One of the guilty pleasures of being a blogmaster, I've discovered, is getting to peek at the google searches which have led people to your website. Did you know that a lot of people type questions into google? Like, proper questions. Instead of searching “Auckland Restaurant Chinese” they will search “I am looking for a chinese restaurant in Auckland where shall I go?”.
I guess it works just as well, but it does strike me as peculiar. Here are some other actual questions people visiting my site recently have asked of google, listed in order of popularity:
1. “What is the new Mexican restaurant in Grey Lynn?”
2. “Where should I go on a date in Auckland on Monday?”
3. “How old is Jesse Mulligan?”
3. “Is the waitress at Sidart/Takapuna Beach Cafe/Bikanerwala single?”
I doubt they found what they were looking for here, but I wish them all the very best. And in case the same questions get asked again in the future I should probably include some answers nearby. So here goes:
1. Ahsi-Itzcalli. I've written a little blog about it but in case you can't be bothered reading the long version: it's pretty good but really expensive for what it is. Takeaway mains start at about $28 as I recall.
2. That's a tough one: most of the decent places are closed.

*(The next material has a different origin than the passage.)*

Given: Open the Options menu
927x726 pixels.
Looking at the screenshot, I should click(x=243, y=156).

I think The Grove is open seven days if you really care about her, as is GPK if you don't.
3. I'm 35, what's it to you?
4. Unfortunately, the internet has yet to come up with a reliable database of sexual availability among city wait staff, and more's the pity. Looks like the only way you can definitively find out is by asking them on a date. Might I suggest Monday night when they're not working?
If you do have a question, feel free to email me directly, like Stephanie from America did on the weekend. Stephanie is about to visit Auckland for One Night Only, and wants a dinner recommendation for an excellent restaurant where mains are $15-20.

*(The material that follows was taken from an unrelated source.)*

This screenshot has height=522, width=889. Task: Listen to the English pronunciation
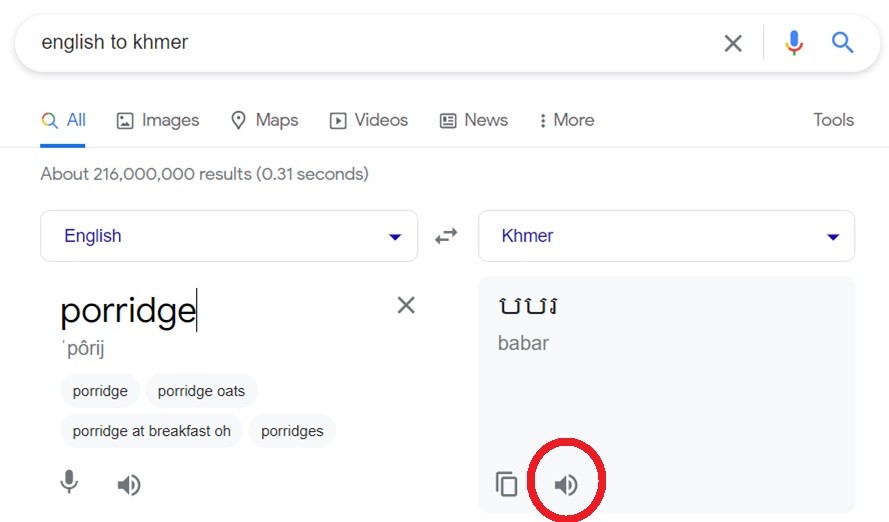click(129, 485)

I told her she'd need to up her budget a little to get out of the dreaded generic-Thai zone, but that if she did she'd be rewarded with Coco's Cantina, a busy, hip, sexy bar/restaurant on K Road. Hitting the 2010 Metro Top 50 with a bullet in its first year of operation, Coco's is everything we're missing in Auckland: moderately priced, super-tasty grub served with love and attitude in a bustling inner-city location.
The theme is Italian, with special appearances from around the Mediterranean, and as far as I could see on my first visit there last week, its universally excellent. One bite of the calamari starter and I realised Prego has had its crown stolen – you'll still enjoy the perfect rings of lightly battered squid with rocket and aioli on Ponsonby Road, but Coco's simple, roughly chopped version with smoked chili tomato vinaigrette will have you lying awake at night, wondering when you can go back.
Everything you eat is filled with confidence – a side of roasted cauliflower with almonds and raisins demonstrated a point I made some months ago in my Kokako review about the best way to cook that beautiful vegetable. My orecchiette (pictured above very poorly) was done just like they do in Puglia: with some greens, some cheese and some olive oil – no insecure adding of ingredients for the local market (again I'm thinking of Prego's Spaghetti Aglio Olio here, which comes with feta when really only the ingredients in the title are needed).
You can't book at Coco's, so you should arrive early or be prepared to be cool while you wait. I arrived early, much earlier than my girlfriend, and then spent the next half an hour quite uncoolly at the bar, becoming more and more panicky as the tables around me steadily filled.
The staff had every right to turf me out onto the street for being too uptight, but instead they were very nice to me. Maybe it's because I'd told them that it was my birthday, and I was turning 35. You see? If you wait long enough, you won't need google – you'll learn everything you need to know from some loud mouth nervously necking Tio Pepe at the bar.